My rheumatologist did a screening 8 a.m. cortisol level before referring me to an endocrinologist. An endocrinologist rechecked and verified my level but wasn't at all surprised that it was so low because I was on Prednisone for more than 12 years. The endocrinologist took over for my rheumatologist and gave me instructions about my Prednisone dose with the hope of getting me off Prednisone eventually.
There is an adrenal stimulating test called the Synacthen test that is more complicated. My endocrinologist didn't think it was needed unless I was completely off Prednisone and still symptomatic. My endocrinologist felt that a Synacthen test might decide if I needed to go back on Prednisone but it wouldn't be helpful in terms of getting me off Prednisone.
https://pathologytestsexplained.org.au/ptests-pro.php?q=Synacthen+short+test
-----------------------------
There weren't any promises made that I would be able to get off prednisone. There was some back and forth between the endocrinologist and rheumatologist to make sure I didn't need Prednisone for the treatment of my autoimmune conditions. Even my ophthalmologist got involved because I had a flare of uveitis after my first attempt to taper off Prednisone. I had to go back up to 60 mg of Prednisone after my first attempt to discontinue Prednisone.

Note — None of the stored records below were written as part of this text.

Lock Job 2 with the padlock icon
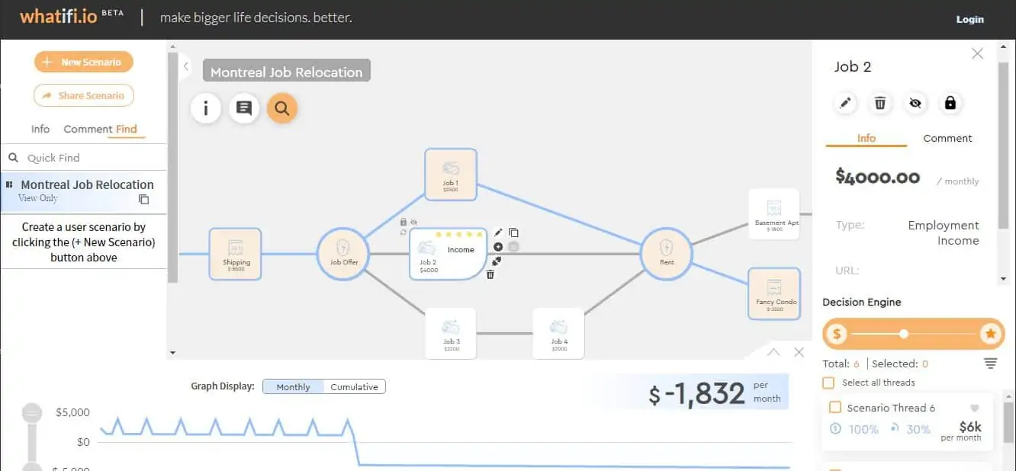 click(x=950, y=103)
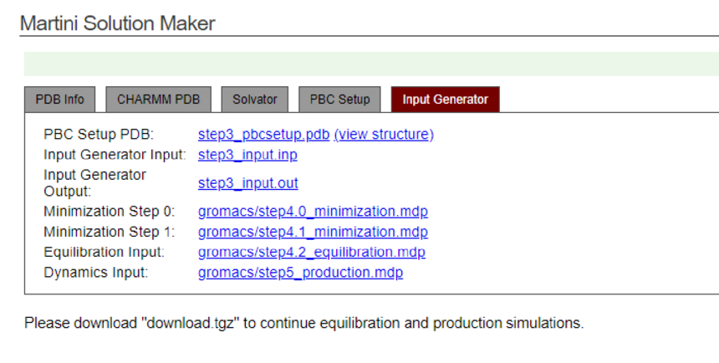Open the PDB Info tab
Viewport: 719px width, 363px height.
59,100
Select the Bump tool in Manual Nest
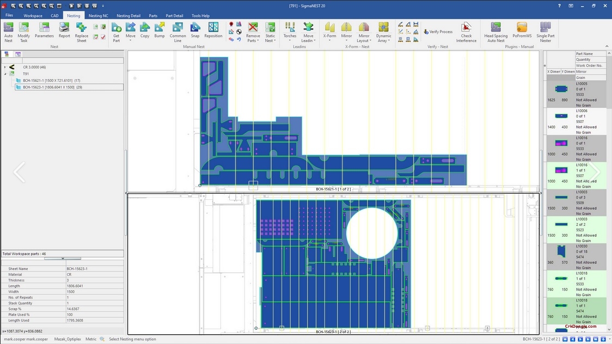Viewport: 612px width, 344px height. [160, 31]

There was a learning curve involved that took about 2 years for my doctors to find a way to get me off Prednisone. Much of it involved trying 2 different biologics to figure out what worked best for me.
Ultimately, my rheumatologist said it would be impossible to "optimally" treat all my autoimmune conditions. This was after my endocrinologist determined my cortisol level was "adequate." That was when I was given a choice between only one biologic or stay on Prednisone. I chose Actemra because it worked best for me compared to the other options. I have no regrets about the decision I made.
As best as I can, I'm following a diet plan incorporating low fat, anti-inflammation, and Meniere's/ vestibular migraine diets.
No caffeine, chocolate, alcohol, low/ no added salt is important.
"No caffeine, chocolate, alcohol, or low/ no added salt is important."
This would be a deal breaker for me. I will stick with doing the best I can.
Well, 2 years ago I started having what has been diagnosed as Meniere's/ vestibular migraine episodes. They are debilitating. Been in the ER twice. I have not been able to pinpoint all the triggers. Am not risking having one of these episodes if it can be avoided.